Source material
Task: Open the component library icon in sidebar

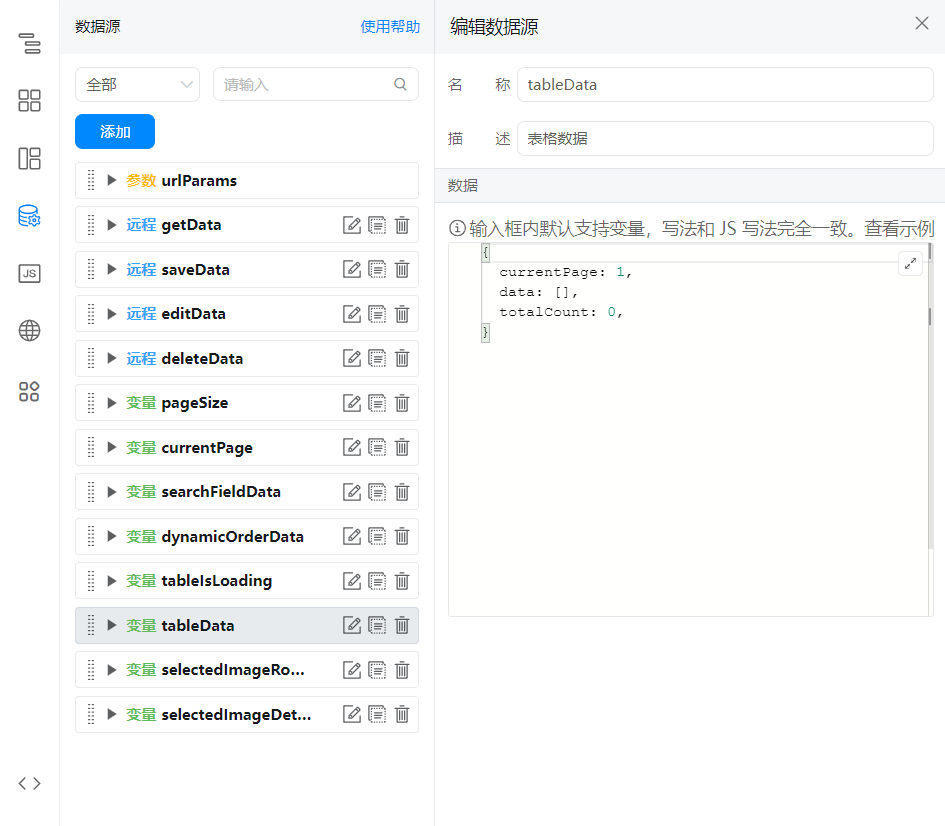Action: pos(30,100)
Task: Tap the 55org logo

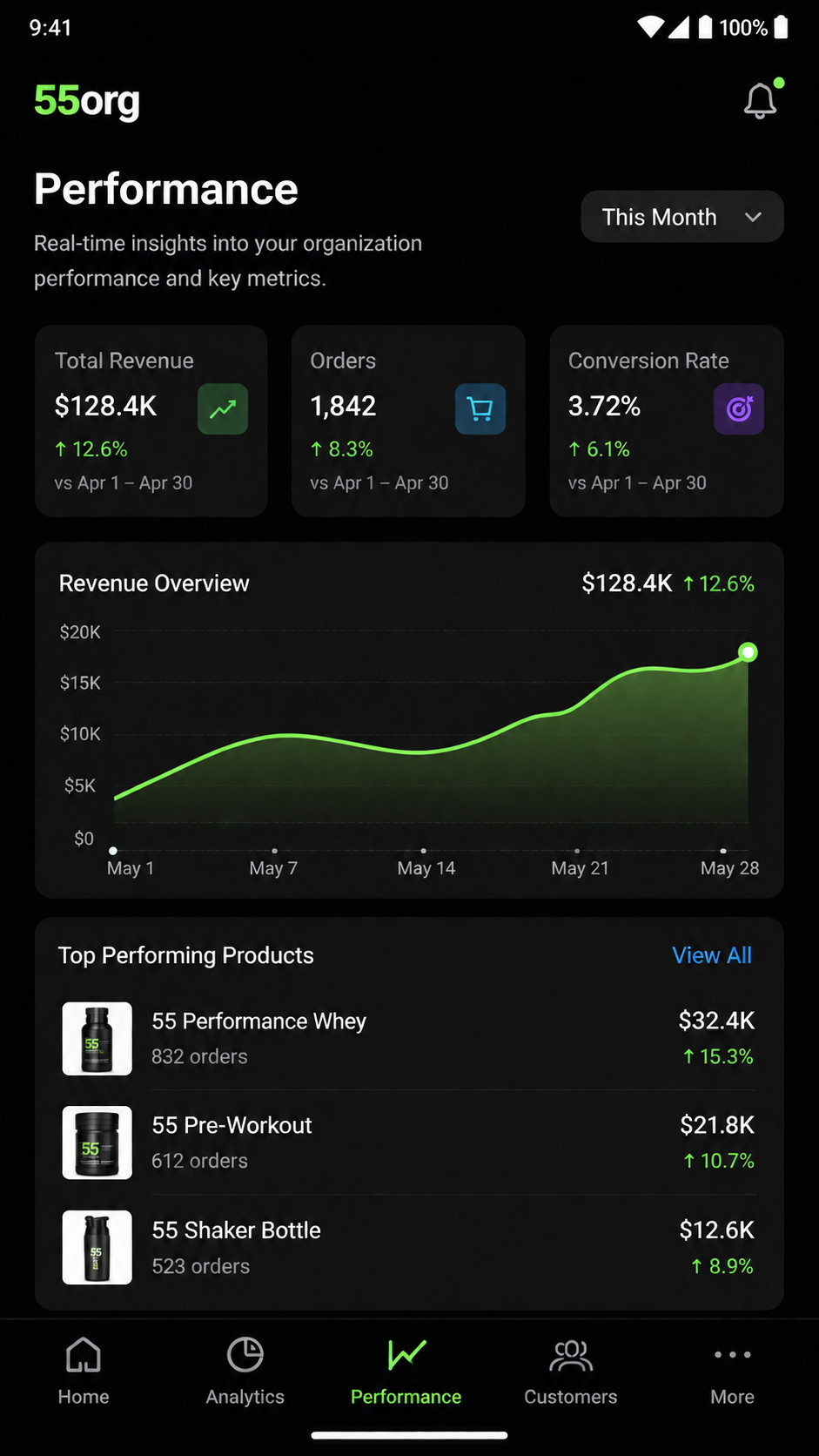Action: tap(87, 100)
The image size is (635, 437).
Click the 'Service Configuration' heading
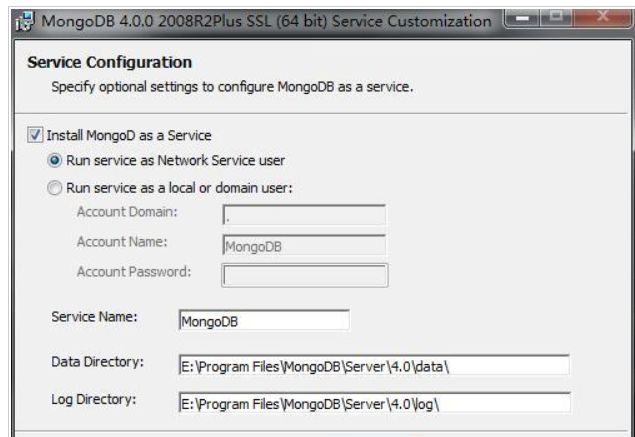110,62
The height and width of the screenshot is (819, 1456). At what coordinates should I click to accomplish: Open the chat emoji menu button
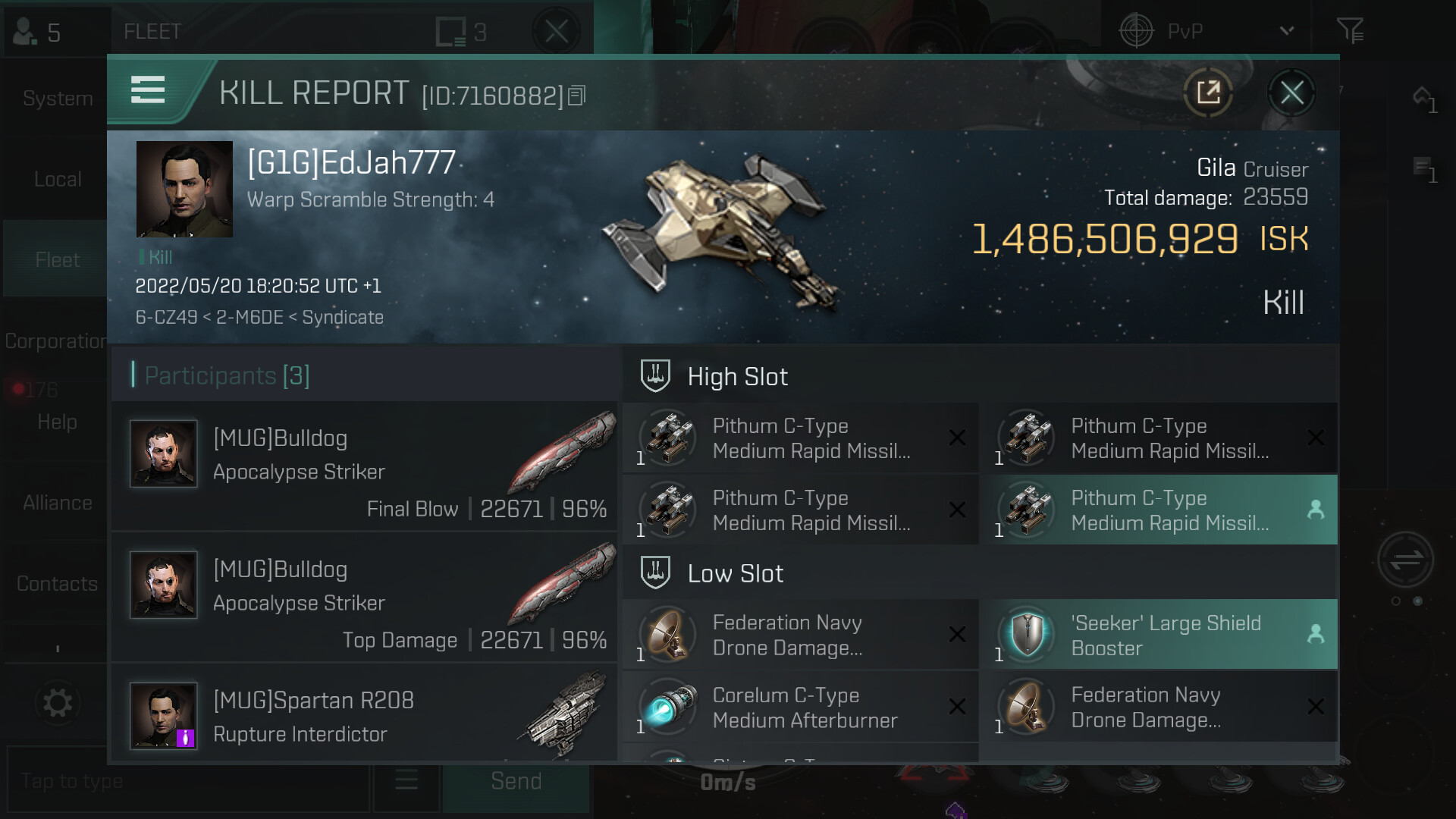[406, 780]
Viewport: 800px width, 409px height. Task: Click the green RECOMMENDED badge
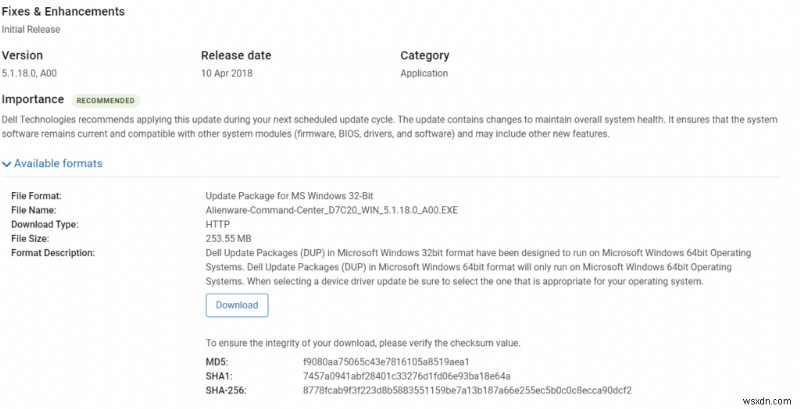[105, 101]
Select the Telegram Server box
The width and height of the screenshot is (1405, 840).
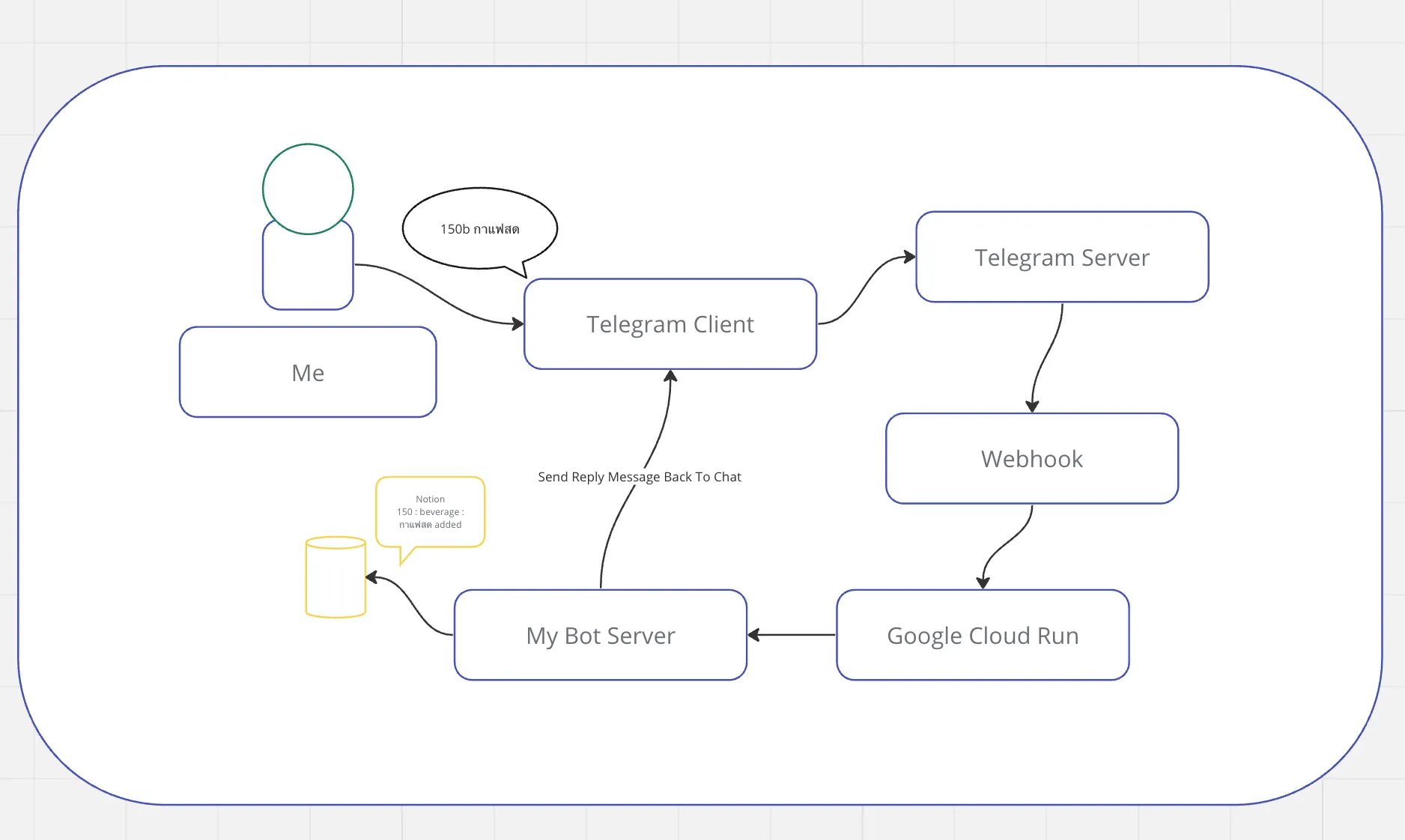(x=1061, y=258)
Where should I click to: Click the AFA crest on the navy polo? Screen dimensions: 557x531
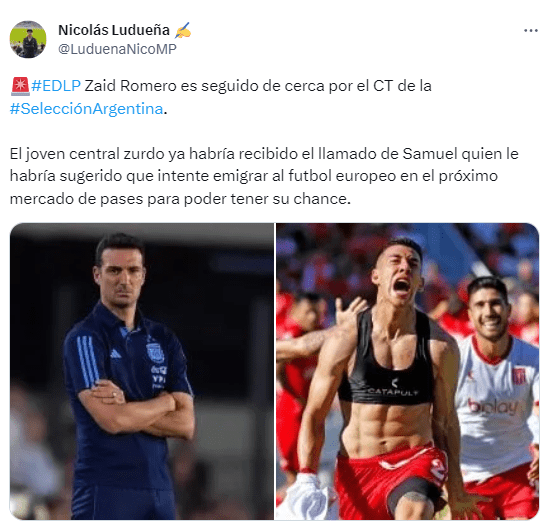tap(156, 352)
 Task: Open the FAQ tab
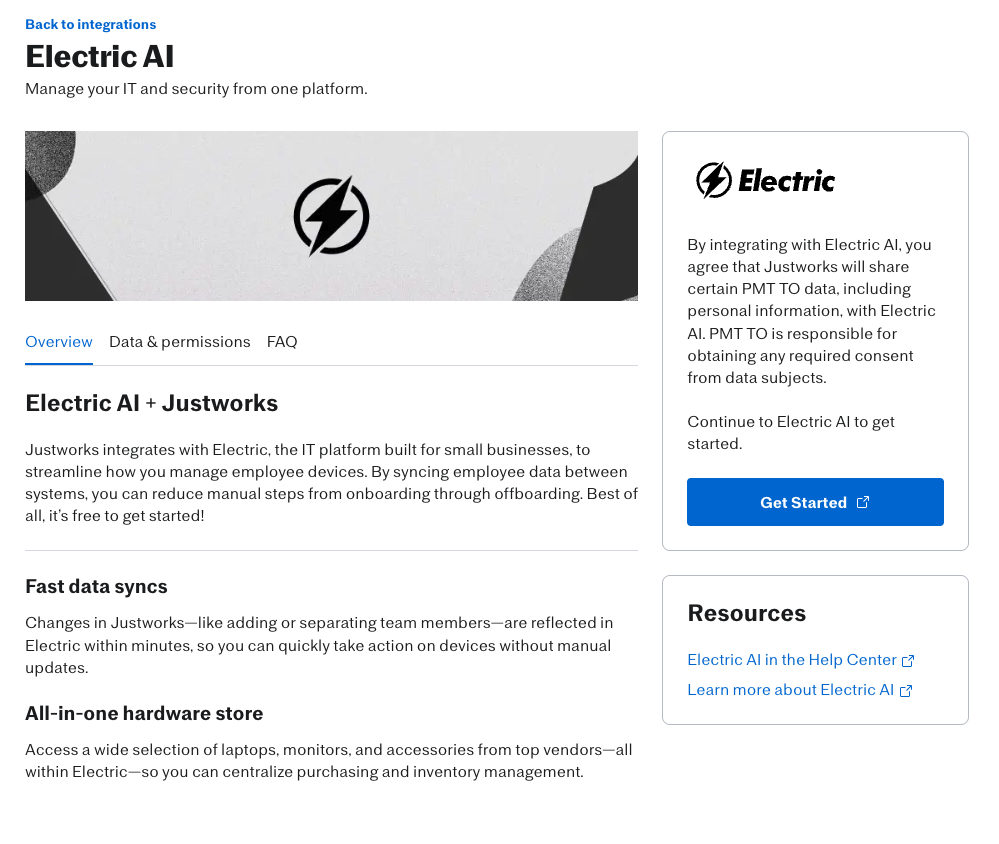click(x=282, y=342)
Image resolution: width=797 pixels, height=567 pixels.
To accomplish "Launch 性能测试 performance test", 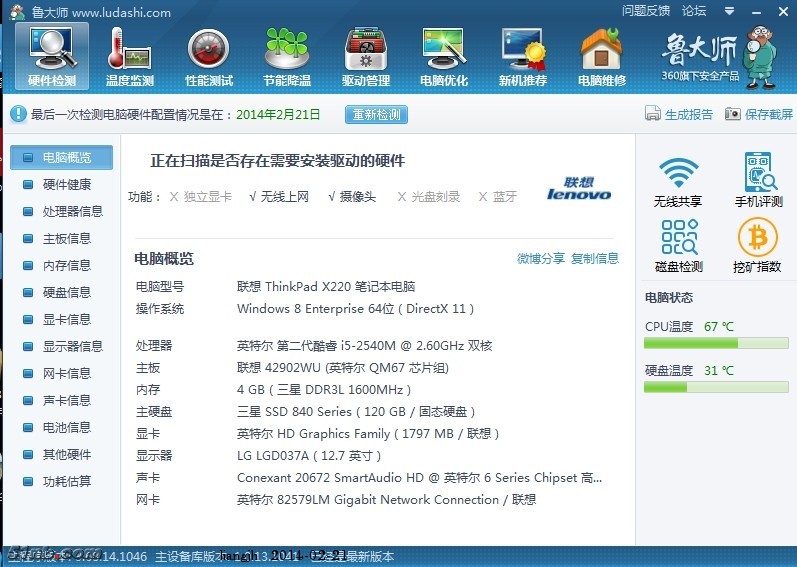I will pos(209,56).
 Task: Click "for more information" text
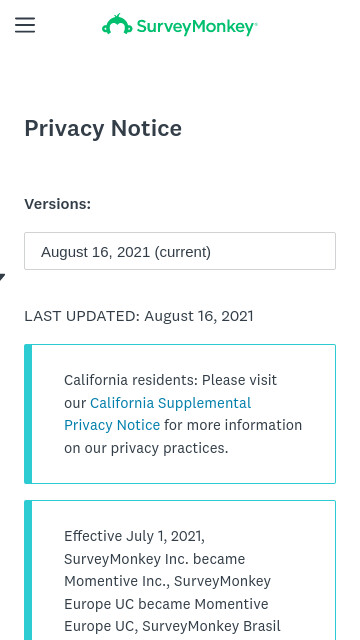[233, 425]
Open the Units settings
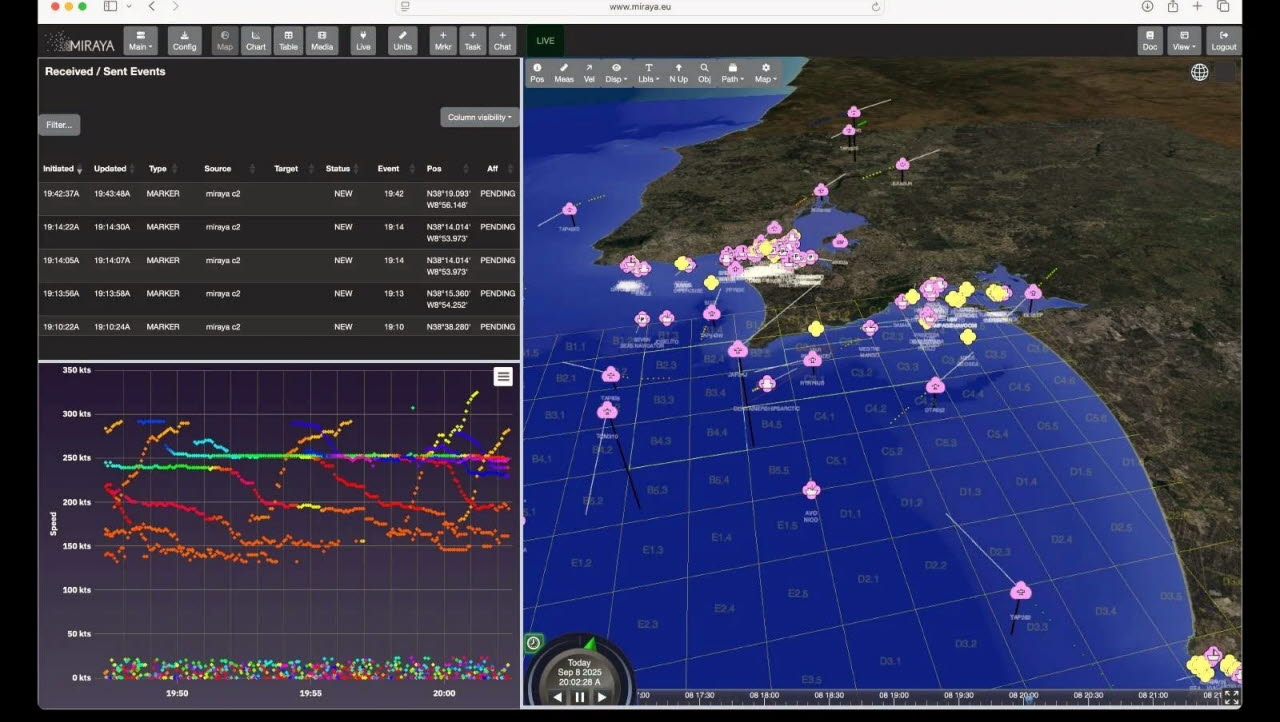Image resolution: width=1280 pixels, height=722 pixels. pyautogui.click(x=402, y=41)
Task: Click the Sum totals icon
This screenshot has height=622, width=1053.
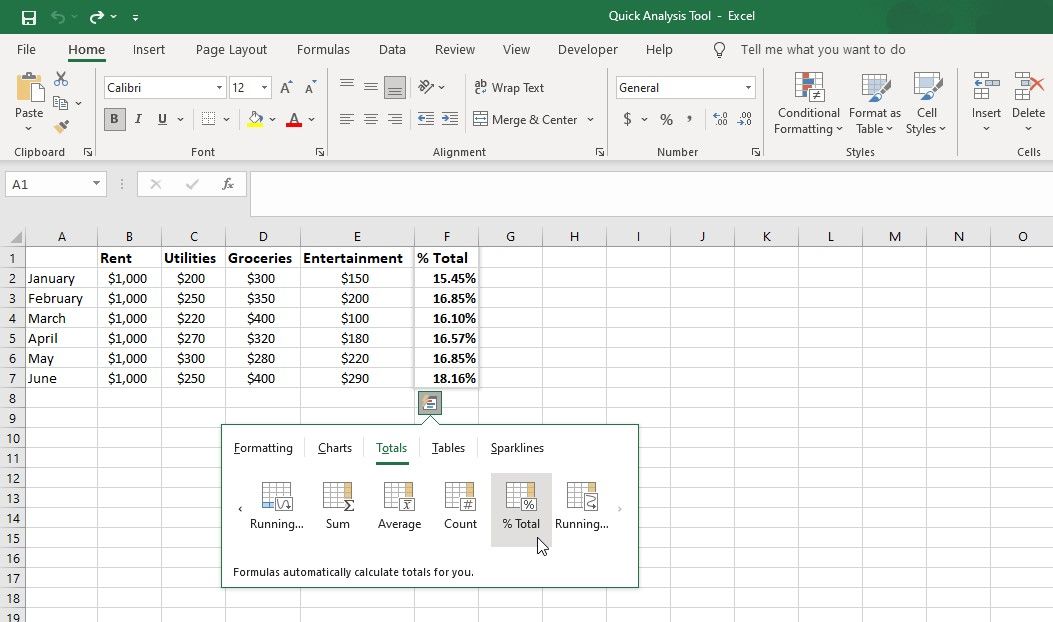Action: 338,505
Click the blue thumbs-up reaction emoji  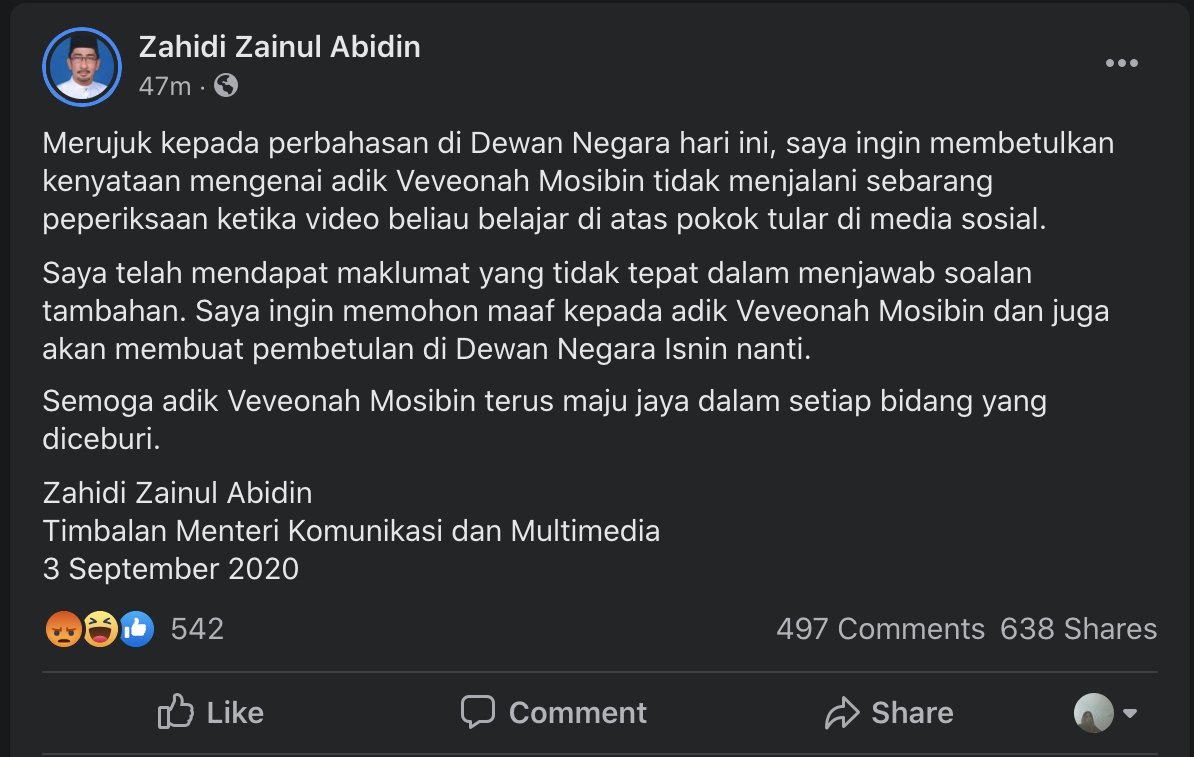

Exercise description
Within the listing above, the lines from the one with "Click the 'Service Configuration' heading" through the one with "Image resolution: width=797" are to be given again word for word. Do not include pictures.

Written solution
Click the 'Service Configuration' heading
110,62
The height and width of the screenshot is (819, 1456). At what coordinates should I click to accomplish: Open the chat emoji menu button
[406, 780]
Viewport: 800px width, 409px height. Task: Click the green RECOMMENDED badge
[105, 101]
Select the Telegram Server box
The width and height of the screenshot is (1405, 840).
(x=1061, y=258)
Where should I click to: Click the AFA crest on the navy polo? Screen dimensions: 557x531
tap(156, 352)
 Task: Open the FAQ tab
click(x=282, y=342)
Image resolution: width=797 pixels, height=567 pixels.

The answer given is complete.